> [Problem requirements]:
The response should be the lines of the data, starting at the first and ending at the one that contains "Lodz (376, 209)", copied without change.

Pixel coordinate grounding data:
----
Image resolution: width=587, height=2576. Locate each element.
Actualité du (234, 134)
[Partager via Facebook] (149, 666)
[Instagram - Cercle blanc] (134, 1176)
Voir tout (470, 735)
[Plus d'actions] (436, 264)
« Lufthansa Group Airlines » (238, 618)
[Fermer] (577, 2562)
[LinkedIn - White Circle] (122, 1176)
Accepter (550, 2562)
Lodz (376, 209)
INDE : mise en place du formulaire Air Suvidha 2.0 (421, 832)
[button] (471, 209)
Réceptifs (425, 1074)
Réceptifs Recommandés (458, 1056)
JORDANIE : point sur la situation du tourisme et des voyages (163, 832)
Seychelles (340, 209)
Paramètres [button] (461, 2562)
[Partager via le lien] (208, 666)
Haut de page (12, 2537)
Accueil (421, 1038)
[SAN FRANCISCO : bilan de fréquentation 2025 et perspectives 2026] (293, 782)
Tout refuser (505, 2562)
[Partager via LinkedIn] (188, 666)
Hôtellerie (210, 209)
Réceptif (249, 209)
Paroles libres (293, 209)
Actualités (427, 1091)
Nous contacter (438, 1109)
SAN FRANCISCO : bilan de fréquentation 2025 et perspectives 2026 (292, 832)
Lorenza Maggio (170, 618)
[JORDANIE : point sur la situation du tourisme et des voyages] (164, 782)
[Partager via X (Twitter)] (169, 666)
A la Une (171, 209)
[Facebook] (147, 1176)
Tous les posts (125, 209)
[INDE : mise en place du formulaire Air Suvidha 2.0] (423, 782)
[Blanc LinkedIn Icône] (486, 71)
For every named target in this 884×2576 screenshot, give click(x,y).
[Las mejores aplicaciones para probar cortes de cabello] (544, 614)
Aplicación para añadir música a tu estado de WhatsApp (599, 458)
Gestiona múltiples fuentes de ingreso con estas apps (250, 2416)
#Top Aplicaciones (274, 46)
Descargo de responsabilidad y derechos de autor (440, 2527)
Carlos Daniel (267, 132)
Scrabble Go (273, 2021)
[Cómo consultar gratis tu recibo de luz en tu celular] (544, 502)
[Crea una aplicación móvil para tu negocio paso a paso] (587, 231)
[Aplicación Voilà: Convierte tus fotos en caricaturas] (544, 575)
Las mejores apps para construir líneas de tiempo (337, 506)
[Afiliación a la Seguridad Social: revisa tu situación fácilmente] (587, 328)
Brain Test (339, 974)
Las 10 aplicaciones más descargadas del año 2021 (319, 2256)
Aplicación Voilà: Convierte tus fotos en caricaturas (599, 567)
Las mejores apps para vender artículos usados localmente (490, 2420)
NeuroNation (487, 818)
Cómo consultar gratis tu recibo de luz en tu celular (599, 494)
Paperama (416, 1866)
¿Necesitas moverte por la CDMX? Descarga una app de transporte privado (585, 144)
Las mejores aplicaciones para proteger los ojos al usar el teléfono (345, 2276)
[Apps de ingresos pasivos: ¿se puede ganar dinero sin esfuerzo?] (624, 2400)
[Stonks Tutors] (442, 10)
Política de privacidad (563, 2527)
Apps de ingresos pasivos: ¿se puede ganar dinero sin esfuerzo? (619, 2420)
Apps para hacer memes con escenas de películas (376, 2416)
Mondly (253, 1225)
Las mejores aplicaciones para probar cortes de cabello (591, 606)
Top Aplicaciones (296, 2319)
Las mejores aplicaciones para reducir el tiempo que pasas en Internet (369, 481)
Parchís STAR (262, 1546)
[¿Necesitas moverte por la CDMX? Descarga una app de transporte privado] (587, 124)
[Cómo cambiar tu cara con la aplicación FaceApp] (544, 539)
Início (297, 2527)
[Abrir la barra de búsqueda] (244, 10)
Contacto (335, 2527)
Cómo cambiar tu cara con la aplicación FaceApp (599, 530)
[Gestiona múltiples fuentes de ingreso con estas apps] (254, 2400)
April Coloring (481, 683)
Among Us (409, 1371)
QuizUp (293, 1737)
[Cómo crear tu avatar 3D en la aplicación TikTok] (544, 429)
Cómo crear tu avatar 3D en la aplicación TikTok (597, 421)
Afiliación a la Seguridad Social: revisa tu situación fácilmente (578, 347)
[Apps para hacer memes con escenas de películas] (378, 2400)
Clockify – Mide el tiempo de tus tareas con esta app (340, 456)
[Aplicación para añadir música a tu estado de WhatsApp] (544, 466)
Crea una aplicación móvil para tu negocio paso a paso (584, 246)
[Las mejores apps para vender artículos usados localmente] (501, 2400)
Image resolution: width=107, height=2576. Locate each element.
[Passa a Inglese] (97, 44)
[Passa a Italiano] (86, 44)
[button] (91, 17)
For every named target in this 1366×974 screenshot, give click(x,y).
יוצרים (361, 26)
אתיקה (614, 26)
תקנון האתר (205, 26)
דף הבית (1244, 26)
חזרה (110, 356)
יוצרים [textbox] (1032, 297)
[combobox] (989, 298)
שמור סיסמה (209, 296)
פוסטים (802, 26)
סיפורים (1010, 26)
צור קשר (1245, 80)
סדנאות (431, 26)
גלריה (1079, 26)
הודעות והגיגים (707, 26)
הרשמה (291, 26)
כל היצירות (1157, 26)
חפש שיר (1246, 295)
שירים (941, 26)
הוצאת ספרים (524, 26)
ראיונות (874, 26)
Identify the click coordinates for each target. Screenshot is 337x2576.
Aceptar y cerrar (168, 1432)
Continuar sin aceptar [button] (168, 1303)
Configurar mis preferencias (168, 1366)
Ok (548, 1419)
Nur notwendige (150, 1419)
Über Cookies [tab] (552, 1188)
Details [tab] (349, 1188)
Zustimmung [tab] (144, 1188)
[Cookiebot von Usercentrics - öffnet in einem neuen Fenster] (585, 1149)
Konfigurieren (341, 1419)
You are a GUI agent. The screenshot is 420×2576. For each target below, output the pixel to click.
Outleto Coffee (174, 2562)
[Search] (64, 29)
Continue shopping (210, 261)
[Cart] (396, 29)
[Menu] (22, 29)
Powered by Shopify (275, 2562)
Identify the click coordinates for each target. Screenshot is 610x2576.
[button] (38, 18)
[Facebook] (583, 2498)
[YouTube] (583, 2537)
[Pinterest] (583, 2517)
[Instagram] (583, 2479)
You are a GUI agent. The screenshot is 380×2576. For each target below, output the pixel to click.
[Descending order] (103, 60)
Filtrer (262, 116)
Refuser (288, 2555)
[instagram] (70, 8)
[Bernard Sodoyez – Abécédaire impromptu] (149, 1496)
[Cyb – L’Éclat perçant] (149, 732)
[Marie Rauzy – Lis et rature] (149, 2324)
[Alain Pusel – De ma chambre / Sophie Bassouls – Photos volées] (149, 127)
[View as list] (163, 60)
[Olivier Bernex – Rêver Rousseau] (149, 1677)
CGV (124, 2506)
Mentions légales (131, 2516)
----
> [Final answer]:
Image resolution: width=587, height=2576. Locate each element.
Actualité du (234, 134)
[Partager via Facebook] (149, 666)
[Instagram - Cercle blanc] (134, 1176)
Voir tout (470, 735)
[Plus d'actions] (436, 264)
« Lufthansa Group Airlines » (238, 618)
[Fermer] (577, 2562)
[LinkedIn - White Circle] (122, 1176)
Accepter (550, 2562)
Lodz (376, 209)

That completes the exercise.